(Complete the following)
a: Translate this sentence from the power-of-attorney question into German: "I’m sure I also have him listed as POA on my bank accts too."
b: Duplicate, character for character, the stretch of the power-of-attorney question from "Should I have" through "advance. (Jefferson Hills, PA).".

[[ Provided text, beginning ]]

Should I have my father as POA taken off my accounts?

Q: I’m 53 years-old and live in Pittsburgh PA and have recently had my 87-year-old father listed as POA on both of my investment accts (Roth IRA and TOD) at NY Life Securities so he can buy and sell funds on my behalf without me being directly involved. I’m now wondering if that was the wrong thing to do in regards to the possibility of a nursing home considering my investment accts, in part or whole, as part of my father’s assets if he were to ever end up in a home. I’m sure I also have him listed as POA on my bank accts too. Is this OK or could this potentially cause me a problem and I should remove him as POA on all my accts? If I should remove his POA from all my accts, will these accts now be subjected to Medicaid’s 5 year look back period? Thank you in advance. (Jefferson Hills, PA).

[[ Provided text, end ]]
[[ Given entries, beginning ]]

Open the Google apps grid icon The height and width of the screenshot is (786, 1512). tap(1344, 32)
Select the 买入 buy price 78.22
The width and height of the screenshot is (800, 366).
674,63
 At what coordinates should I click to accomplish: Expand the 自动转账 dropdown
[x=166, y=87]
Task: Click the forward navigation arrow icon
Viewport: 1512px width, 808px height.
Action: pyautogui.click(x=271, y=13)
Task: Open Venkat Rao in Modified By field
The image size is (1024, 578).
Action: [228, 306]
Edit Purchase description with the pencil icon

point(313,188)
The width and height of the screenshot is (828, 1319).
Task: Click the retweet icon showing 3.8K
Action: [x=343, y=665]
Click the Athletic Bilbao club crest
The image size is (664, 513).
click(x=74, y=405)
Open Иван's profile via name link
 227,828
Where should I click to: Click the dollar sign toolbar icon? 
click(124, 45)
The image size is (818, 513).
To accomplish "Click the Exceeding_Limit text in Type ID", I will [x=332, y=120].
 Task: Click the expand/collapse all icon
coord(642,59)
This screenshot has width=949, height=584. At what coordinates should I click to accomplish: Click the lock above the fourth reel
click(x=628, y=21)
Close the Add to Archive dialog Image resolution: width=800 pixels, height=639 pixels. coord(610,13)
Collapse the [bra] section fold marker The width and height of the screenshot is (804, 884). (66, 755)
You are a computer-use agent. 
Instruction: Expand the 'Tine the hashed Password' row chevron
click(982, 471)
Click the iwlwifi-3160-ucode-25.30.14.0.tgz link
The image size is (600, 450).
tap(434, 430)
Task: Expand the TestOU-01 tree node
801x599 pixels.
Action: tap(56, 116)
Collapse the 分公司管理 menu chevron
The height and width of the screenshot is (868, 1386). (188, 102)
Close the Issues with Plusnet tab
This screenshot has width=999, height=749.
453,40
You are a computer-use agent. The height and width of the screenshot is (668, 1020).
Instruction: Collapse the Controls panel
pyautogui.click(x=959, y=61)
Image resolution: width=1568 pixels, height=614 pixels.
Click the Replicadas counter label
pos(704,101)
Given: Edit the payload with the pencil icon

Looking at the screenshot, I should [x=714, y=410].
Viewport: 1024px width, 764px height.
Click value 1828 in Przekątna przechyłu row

[[ Given entries, end ]]

(List of answers)
a: Ich bin mir sicher, dass ich ihn auch bei meinen Bankkonten als Bevollmächtigten (POA) eingetragen habe.

b:
Should I have my father as POA taken off my accounts?

Q: I’m 53 years-old and live in Pittsburgh PA and have recently had my 87-year-old father listed as POA on both of my investment accts (Roth IRA and TOD) at NY Life Securities so he can buy and sell funds on my behalf without me being directly involved. I’m now wondering if that was the wrong thing to do in regards to the possibility of a nursing home considering my investment accts, in part or whole, as part of my father’s assets if he were to ever end up in a home. I’m sure I also have him listed as POA on my bank accts too. Is this OK or could this potentially cause me a problem and I should remove him as POA on all my accts? If I should remove his POA from all my accts, will these accts now be subjected to Medicaid’s 5 year look back period? Thank you in advance. (Jefferson Hills, PA).